━━ Exercise input ━━
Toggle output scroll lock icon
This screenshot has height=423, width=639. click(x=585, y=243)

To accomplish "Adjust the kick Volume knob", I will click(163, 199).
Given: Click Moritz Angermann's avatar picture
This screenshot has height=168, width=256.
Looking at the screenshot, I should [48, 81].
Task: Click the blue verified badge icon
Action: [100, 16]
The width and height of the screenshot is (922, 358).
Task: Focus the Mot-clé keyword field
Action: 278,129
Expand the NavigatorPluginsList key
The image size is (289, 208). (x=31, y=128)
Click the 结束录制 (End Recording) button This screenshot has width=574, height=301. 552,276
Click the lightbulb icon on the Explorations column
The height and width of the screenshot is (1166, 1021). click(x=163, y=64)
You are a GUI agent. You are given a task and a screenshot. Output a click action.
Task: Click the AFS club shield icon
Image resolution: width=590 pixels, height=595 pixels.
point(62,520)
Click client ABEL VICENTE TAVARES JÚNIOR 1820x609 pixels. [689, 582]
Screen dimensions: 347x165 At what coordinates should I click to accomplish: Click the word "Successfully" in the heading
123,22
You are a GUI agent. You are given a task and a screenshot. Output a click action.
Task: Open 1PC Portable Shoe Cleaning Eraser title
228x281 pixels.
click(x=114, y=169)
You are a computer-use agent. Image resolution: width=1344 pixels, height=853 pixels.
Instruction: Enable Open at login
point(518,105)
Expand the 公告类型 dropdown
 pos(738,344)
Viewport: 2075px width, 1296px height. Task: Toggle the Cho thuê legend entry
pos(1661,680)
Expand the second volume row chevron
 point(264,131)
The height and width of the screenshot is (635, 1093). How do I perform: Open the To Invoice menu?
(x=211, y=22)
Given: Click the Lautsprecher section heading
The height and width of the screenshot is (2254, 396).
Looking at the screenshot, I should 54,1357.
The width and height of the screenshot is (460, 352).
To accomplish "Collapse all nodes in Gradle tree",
━━━
→ **Required work**:
Reproduce every line of the material above word for word, keeping each character, number and line break unchanged.

→ **Answer to this exercise**:
Toggle output scroll lock icon
This screenshot has height=423, width=639. click(x=585, y=243)

To accomplish "Adjust the kick Volume knob", I will click(163, 199).
Given: Click Moritz Angermann's avatar picture
This screenshot has height=168, width=256.
Looking at the screenshot, I should [48, 81].
Task: Click the blue verified badge icon
Action: [100, 16]
The width and height of the screenshot is (922, 358).
Task: Focus the Mot-clé keyword field
Action: 278,129
Expand the NavigatorPluginsList key
The image size is (289, 208). (x=31, y=128)
Click the 结束录制 (End Recording) button This screenshot has width=574, height=301. 552,276
Click the lightbulb icon on the Explorations column
The height and width of the screenshot is (1166, 1021). click(x=163, y=64)
You are a GUI agent. You are given a task and a screenshot. Output a click action.
Task: Click the AFS club shield icon
Image resolution: width=590 pixels, height=595 pixels.
point(62,520)
Click client ABEL VICENTE TAVARES JÚNIOR 1820x609 pixels. [689, 582]
Screen dimensions: 347x165 At what coordinates should I click to accomplish: Click the word "Successfully" in the heading
123,22
You are a GUI agent. You are given a task and a screenshot. Output a click action.
Task: Open 1PC Portable Shoe Cleaning Eraser title
228x281 pixels.
click(x=114, y=169)
You are a computer-use agent. Image resolution: width=1344 pixels, height=853 pixels.
Instruction: Enable Open at login
point(518,105)
Expand the 公告类型 dropdown
 pos(738,344)
Viewport: 2075px width, 1296px height. Task: Toggle the Cho thuê legend entry
pos(1661,680)
Expand the second volume row chevron
 point(264,131)
The height and width of the screenshot is (635, 1093). How do I perform: Open the To Invoice menu?
(x=211, y=22)
Given: Click the Lautsprecher section heading
The height and width of the screenshot is (2254, 396).
Looking at the screenshot, I should 54,1357.
The width and height of the screenshot is (460, 352).
To accomplish "Collapse all nodes in Gradle tree",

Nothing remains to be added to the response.